▶ **WORK TO BE COMPLETED**
The answer should be one number only, namely how many lines of the records hold the word "Training".
---------- INFORMATION SUPPLIED
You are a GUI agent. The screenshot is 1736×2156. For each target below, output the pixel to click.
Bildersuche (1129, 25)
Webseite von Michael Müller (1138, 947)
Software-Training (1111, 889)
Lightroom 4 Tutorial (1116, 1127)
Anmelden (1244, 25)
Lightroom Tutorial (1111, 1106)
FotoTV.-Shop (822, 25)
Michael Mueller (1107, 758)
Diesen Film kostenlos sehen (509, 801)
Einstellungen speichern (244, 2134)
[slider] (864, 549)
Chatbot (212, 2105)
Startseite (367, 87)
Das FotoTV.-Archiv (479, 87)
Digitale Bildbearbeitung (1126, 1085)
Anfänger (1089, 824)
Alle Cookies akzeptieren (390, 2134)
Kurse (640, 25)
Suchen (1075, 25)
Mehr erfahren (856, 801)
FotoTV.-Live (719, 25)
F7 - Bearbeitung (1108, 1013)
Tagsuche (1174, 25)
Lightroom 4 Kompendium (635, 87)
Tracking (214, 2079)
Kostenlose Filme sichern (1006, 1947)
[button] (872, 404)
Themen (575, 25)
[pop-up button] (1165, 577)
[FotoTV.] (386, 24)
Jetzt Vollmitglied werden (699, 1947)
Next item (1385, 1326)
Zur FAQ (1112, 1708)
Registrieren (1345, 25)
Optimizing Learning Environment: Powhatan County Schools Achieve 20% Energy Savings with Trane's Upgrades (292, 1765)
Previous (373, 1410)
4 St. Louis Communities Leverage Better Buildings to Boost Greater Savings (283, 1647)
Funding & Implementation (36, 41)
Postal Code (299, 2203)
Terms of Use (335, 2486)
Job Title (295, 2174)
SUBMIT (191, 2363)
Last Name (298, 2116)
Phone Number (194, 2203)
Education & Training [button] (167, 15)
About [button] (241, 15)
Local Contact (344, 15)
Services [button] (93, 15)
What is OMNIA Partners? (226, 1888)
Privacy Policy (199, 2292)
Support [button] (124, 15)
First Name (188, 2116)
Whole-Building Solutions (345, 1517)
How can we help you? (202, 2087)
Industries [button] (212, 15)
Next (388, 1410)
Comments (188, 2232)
--------------------
▶ **WRITTEN RESPONSE**
2